Vatican’s Ambassador During Iraq War: Under Saddam Hussein ‘the Church Was Respected’
In the weeks before the U.S. invasion Pope John Paul II had pressed for peace.
The papal nuncio who served in Iraq at the time of the U.S. invasion 20 years ago told Vatican News that Christians in Iraq were worse off after Saddam Hussein was removed from power.
Cardinal Fernando Filoni was appointed by Pope John Paul II in 2001 as the Vatican’s ambassador to Iraq and Jordan. He told Vatican News that when war broke out on March 20, 2003, he remained at his post at the papal nunciature in Baghdad.
“I remember this period as one of the most tough periods of my life,” Cardinal Filoni said. “This was the moment in which not only myself but also the bishops, the priests, the faithful, and the people in Iraq, we had the perception of our incapacity to give a different perspective than that of war.”
In the weeks before the U.S. invasion Pope John Paul II had pressed for peace. Addressing the diplomatic corps accredited to the Holy See on Jan. 13, 2003, the Pope said: “No to war! War is not always inevitable. It is always a defeat for humanity.” He announced a day of prayer and fasting for peace in the Middle East to take place on March 5, 2003.
To witness the beginning of the war after working for peace left Cardinal Filoni feeling powerless, he said. It was “really terrible,” he said, “just to accept — fatally — the war.”
“We tried to live this moment witnessing the faith and our solidarity with the people,” Cardinal Filoni told Vatican News.
During the eight-year Iraq War, 4,600 U.S. soldiers and an estimated 270,000 Iraqis, most of whom were civilians, were killed, Vatican News reported.
The former papal nuncio, who now serves as grand master of the Equestrian Order of the Holy Sepulchre, said that during Saddam Hussein’s regime Christians were free to practice their faith in the majority-Muslim country.
“The Church was respected” under Hussein, he said. At the time the bishops asked themselves: “What kind of attitude would we assume in case Saddam Hussein’s regime came to an end?” he told Vatican News.
As feared, the overthrow of Hussein’s government made things more difficult for Christians. With power shifted from Sunni Muslims to Shiite Muslims, extremist anti-Christian groups gained power.
“We suffered a lot because, after the end of the regime of Saddam Hussein, the first to be attacked by [fundamentalist] groups were Christians and Catholics,” he said. “Churches were destroyed, and there were many martyrs.”
He and the representatives of the Catholic Church in Iraq worked to “defend at least those who were going to Mass, so near the churches there were fences, and security to check those who were coming in and to be sure that no one could be harmed in the churches.”
“There were very difficult moments,” he said.

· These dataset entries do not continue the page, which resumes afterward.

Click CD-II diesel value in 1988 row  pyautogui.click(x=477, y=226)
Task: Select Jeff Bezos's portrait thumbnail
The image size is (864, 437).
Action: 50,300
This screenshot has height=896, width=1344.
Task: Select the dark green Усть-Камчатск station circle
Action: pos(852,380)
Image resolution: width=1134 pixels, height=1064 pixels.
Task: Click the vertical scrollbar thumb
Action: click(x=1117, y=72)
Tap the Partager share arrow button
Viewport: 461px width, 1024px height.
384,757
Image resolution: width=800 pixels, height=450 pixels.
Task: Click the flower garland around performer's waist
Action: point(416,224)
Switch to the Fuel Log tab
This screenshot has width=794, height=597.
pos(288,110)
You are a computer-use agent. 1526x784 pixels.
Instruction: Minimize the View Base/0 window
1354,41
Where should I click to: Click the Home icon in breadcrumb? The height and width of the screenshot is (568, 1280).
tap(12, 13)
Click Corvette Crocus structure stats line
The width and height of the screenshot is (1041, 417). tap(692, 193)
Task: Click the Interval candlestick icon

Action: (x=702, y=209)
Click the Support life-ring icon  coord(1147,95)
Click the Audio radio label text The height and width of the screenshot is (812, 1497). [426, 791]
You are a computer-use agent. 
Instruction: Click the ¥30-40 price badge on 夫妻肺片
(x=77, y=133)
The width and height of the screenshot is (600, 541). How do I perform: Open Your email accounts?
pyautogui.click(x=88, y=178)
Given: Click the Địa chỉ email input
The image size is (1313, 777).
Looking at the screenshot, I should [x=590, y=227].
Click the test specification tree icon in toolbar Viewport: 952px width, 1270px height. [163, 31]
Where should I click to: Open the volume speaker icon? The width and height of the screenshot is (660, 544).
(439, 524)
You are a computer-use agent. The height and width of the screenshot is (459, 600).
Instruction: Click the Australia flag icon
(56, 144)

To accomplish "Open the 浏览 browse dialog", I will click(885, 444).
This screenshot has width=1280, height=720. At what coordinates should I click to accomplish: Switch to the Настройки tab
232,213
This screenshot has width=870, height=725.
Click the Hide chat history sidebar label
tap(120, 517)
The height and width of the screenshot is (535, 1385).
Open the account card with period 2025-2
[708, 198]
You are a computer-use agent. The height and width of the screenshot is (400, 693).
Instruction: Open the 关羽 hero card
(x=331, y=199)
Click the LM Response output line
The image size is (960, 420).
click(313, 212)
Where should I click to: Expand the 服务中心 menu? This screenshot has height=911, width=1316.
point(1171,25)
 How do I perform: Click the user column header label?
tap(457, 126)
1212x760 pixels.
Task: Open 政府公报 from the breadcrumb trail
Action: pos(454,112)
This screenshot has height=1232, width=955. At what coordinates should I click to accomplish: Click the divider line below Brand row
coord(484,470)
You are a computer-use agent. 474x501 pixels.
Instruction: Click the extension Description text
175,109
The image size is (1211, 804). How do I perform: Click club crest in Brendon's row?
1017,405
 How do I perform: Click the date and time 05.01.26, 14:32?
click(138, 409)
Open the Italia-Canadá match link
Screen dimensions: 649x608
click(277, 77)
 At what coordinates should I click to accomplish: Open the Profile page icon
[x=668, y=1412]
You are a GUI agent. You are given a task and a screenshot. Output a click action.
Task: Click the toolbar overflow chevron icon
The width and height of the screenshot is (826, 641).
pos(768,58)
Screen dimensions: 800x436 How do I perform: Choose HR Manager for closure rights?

The political vacuum created with the ousting of Hussein opened the door to Islamist extremism, according to political observers. During the Islamic State’s takeover of Iraq in 2014, the greater part of the Christian population fled the country and have yet to return.
Before the second Gulf War, which began in 2003, there were an estimated 1 million to 1.4 million Christians (approximately 6% of the population). Some fear there may only be about 150,000 Christians in Iraq today.
Cardinal Filoni said the situation for Christians has improved in some ways, “although the churches are still watched by soldiers and police.” He said the apostolic visit of Pope Francis in March 2021 helped and that “the situation has evolved for the better.”
“It was a pilgrimage to Iraq, not for the holy sites of Abraham and many other prophets who lived there but also a pilgrimage for the many martyrs,” whom he said “suffered a lot.”